First Reported Treatment Failure in a Recipient of a Hepatitis C Viremic Heart Transplant

Abstract

Cardiac transplant centers are now successfully utilizing hepatitis C virus (HCV) donor hearts to increase the availability of organs now that a curative treatment is available with direct acting antivirals (DAA). We present the first described case of DAA treatment failure in a patient who received an HCV donor, nucleic acid testing (NAT) positive heart. A 65-year-old male with a mixed cardiomyopathy underwent orthotopic heart transplant with an HCV+/NAT+ heart. He seroconverted within seven days of transplant, noted by a peak HCV viral load of 7.65 log IU/mL and genotype of 1a without resistance markers.
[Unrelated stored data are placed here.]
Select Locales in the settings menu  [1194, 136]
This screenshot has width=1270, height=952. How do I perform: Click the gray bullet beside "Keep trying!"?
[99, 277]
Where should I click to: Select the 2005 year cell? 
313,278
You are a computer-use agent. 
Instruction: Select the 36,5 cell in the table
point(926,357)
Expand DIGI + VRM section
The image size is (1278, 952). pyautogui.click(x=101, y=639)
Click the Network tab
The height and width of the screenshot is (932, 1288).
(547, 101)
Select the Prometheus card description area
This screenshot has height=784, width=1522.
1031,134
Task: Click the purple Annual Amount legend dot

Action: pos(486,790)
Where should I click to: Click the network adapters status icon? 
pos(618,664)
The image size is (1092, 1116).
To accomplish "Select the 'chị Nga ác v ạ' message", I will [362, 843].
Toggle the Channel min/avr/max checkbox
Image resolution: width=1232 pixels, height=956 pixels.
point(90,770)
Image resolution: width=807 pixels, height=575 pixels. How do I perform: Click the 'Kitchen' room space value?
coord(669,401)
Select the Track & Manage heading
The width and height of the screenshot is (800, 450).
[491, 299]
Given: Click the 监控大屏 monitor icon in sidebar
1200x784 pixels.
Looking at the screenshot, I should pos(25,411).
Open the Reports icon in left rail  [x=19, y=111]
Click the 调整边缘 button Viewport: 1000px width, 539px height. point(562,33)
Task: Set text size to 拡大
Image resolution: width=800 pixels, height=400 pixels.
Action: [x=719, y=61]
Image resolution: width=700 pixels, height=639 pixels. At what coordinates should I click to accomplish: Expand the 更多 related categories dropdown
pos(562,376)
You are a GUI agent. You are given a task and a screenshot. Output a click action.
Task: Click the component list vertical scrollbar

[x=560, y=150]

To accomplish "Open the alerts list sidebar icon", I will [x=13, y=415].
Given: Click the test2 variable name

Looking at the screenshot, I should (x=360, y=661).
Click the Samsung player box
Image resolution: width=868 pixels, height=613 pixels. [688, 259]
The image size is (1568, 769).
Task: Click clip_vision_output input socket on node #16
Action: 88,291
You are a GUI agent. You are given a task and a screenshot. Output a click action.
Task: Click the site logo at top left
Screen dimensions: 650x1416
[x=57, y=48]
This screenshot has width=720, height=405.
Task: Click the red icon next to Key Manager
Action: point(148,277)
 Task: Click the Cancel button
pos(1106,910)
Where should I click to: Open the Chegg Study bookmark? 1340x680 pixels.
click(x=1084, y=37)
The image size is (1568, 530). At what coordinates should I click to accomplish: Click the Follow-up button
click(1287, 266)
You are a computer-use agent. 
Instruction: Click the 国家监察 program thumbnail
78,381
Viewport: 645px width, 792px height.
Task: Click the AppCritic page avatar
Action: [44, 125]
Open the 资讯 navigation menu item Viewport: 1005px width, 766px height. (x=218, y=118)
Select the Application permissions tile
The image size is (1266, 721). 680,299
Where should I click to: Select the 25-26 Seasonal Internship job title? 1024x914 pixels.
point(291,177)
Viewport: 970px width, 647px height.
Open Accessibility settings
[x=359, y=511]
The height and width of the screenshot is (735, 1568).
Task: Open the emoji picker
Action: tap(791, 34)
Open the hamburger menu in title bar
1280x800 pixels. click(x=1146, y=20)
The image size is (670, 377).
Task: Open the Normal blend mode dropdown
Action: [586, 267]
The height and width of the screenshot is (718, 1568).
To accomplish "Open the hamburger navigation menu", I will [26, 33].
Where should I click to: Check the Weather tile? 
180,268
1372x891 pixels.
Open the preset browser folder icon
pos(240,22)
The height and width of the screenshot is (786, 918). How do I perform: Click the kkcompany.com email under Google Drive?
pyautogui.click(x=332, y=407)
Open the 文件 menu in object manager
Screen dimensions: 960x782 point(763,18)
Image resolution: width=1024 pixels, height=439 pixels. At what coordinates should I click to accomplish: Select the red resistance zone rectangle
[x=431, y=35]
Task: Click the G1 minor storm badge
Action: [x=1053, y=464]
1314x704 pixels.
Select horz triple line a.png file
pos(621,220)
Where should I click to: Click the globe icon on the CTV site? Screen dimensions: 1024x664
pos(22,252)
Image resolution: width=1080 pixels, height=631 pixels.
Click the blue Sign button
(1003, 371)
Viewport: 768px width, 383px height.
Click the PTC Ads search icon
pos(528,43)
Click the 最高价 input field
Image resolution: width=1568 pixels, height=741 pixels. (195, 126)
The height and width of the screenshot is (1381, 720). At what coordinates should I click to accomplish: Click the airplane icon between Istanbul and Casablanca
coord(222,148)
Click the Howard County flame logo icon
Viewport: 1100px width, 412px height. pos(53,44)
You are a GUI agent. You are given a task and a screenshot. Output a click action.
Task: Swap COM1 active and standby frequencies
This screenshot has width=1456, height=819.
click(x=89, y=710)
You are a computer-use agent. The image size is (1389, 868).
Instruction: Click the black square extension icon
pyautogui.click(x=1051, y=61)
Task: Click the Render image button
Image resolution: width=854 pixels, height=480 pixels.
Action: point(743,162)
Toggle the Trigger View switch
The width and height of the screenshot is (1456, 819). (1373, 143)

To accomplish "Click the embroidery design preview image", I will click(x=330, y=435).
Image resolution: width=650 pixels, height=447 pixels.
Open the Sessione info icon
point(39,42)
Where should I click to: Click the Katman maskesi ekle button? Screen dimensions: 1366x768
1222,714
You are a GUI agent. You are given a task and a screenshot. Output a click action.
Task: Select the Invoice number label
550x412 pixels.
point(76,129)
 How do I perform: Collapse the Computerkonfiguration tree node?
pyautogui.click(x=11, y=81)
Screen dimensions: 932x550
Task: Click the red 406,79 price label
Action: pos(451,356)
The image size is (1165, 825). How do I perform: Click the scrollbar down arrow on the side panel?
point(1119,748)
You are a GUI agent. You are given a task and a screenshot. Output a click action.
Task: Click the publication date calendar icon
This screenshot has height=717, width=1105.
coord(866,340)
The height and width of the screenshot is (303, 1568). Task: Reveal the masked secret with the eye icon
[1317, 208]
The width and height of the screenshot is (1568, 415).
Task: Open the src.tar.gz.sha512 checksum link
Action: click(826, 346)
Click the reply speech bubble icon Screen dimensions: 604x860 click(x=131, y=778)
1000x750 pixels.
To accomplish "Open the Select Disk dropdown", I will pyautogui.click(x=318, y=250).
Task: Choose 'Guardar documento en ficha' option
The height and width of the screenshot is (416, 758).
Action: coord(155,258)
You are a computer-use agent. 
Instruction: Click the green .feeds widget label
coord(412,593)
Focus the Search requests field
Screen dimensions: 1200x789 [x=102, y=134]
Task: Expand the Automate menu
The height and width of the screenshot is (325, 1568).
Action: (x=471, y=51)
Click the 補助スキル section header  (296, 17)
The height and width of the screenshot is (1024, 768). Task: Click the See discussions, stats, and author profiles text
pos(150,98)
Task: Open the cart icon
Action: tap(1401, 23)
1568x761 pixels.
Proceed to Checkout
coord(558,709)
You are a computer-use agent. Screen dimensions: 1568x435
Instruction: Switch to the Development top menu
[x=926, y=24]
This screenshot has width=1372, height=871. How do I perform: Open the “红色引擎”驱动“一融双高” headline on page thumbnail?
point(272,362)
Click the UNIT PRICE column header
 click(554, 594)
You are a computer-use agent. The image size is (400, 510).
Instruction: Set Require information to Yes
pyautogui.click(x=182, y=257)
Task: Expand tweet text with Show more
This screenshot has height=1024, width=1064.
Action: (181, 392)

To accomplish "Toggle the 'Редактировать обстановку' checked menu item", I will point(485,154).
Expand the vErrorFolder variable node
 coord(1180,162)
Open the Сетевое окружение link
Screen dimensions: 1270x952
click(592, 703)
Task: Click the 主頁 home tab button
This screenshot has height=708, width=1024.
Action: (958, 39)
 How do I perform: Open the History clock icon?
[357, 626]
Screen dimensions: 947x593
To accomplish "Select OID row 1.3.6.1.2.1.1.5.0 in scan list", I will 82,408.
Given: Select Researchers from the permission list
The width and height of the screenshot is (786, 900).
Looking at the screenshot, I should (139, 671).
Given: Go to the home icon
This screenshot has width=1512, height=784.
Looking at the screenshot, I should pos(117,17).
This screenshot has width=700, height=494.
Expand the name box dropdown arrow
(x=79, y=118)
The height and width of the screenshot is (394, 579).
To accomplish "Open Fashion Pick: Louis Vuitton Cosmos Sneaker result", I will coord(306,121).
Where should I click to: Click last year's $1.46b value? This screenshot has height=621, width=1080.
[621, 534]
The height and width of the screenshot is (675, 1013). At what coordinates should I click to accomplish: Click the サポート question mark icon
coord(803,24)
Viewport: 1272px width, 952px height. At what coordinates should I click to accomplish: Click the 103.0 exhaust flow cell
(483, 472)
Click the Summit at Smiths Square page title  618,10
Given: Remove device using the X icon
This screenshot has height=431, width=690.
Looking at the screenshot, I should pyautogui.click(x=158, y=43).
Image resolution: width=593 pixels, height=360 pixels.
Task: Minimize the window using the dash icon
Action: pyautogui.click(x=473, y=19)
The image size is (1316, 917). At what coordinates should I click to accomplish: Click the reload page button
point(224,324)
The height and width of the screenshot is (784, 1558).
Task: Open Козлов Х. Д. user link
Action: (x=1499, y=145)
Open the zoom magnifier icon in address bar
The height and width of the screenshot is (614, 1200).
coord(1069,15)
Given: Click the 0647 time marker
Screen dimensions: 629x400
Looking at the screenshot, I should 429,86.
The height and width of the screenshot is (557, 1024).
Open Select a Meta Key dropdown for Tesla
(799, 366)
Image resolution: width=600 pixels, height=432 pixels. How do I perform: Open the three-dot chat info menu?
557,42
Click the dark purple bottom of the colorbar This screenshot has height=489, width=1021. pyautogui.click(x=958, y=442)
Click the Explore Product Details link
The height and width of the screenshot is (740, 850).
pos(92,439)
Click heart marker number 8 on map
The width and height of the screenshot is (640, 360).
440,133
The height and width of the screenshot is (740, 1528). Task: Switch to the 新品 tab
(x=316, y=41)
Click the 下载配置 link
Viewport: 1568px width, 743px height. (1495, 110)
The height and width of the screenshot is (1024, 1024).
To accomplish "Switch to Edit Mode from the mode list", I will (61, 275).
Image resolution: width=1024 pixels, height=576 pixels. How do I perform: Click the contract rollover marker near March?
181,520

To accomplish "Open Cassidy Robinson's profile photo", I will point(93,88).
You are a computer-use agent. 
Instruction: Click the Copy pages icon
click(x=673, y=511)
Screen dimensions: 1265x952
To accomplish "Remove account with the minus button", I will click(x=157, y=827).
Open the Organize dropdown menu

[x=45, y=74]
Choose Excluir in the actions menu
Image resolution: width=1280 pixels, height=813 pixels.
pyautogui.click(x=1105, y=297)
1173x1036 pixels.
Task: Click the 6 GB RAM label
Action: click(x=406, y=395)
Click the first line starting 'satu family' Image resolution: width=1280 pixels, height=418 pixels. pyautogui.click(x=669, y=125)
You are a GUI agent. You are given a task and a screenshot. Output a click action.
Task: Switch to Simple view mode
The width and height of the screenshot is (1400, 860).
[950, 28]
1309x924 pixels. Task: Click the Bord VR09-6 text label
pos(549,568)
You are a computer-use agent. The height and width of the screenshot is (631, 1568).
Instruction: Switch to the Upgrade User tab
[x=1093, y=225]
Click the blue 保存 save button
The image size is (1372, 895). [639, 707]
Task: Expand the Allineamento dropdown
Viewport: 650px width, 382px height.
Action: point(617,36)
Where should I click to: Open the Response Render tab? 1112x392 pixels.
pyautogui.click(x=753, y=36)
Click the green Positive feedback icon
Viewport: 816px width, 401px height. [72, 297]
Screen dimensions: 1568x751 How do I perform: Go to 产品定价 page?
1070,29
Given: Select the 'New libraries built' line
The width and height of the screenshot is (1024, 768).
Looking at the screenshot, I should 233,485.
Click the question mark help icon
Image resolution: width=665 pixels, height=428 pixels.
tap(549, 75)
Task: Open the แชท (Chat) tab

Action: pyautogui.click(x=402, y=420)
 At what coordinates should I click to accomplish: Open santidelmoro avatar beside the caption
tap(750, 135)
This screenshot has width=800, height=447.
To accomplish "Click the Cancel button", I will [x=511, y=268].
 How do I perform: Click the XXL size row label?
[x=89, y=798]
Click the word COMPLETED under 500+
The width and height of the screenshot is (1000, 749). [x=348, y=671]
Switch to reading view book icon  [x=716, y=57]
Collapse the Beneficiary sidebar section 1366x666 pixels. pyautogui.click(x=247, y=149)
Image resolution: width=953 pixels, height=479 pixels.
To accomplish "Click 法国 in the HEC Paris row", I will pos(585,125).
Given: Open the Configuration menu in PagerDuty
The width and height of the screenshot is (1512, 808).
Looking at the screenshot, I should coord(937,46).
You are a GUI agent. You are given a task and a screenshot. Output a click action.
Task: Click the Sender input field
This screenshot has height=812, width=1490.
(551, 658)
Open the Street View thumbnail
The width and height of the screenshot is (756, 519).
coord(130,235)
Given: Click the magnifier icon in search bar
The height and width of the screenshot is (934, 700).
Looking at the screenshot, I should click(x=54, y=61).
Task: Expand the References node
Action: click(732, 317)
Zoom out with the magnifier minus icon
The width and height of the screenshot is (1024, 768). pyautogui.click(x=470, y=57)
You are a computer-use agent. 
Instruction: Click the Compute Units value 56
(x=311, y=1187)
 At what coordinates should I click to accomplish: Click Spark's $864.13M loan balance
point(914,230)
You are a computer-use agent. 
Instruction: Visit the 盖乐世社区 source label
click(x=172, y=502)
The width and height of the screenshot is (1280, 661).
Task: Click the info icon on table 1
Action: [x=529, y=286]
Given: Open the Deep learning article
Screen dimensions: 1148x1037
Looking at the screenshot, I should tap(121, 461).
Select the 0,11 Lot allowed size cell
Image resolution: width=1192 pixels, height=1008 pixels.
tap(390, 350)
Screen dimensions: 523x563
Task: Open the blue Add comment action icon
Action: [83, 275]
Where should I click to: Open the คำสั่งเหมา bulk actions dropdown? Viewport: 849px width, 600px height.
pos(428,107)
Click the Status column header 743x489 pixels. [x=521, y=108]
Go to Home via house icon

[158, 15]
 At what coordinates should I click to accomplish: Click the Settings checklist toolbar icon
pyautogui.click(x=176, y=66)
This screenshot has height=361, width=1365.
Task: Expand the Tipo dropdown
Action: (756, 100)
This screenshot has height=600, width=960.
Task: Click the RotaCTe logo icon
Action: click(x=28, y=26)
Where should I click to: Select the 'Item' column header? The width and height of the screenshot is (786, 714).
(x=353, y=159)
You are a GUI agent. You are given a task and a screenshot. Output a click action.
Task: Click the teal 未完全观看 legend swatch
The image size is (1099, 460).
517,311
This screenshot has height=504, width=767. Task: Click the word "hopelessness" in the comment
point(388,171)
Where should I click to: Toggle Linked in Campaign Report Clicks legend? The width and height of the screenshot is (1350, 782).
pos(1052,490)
Planned initial treatment with glecaprevir/pibrentasvir (G/P) was denied by insurance. After approval for and treatment with ledipasvir/sofosbuvir (L/S) for 8 weeks, the patient's viral load was initially undetectable. However, he developed recurrent viremia 6 months after treatment completion with an HCV load of 7.40 log IU/mL with NS5A resistance due to a Y93H mutation. He was subsequently initiated on sofosbuvir/velpatasvir/voxilaprevir (S/V/V) with persistent undetectable viral loads to date at 4 months. This is the first documented case of DAA treatment failure in a recipient of HCV+/NAT+ transplanted heart treated with L/S. This treatment failure was likely secondary to insufficient treatment duration. The ION-3 study demonstrated noninferiority for an 8 week treatment duration compared to 12 weeks of L/S, but at the cost of a higher relapse rate in the 8 week arm (5% vs 1%) associated with viral load of >6.78 log IU/mL. The Y93H mutation is more likely to reduce treatment efficacy in L/S as noted by a pooled resistance analysis compared to G/P, which has a failure rate of <1%. In our case, resistance may have been prevented by 12 weeks of L/S or initial use of G/P for 8 weeks, as supported by the ENDURANCE-1 trial. In the new era of HCV transplantation, selection of DAA and duration of treatment are critical. Awareness of the resistance development data is needed when selecting HCV treatment regimens.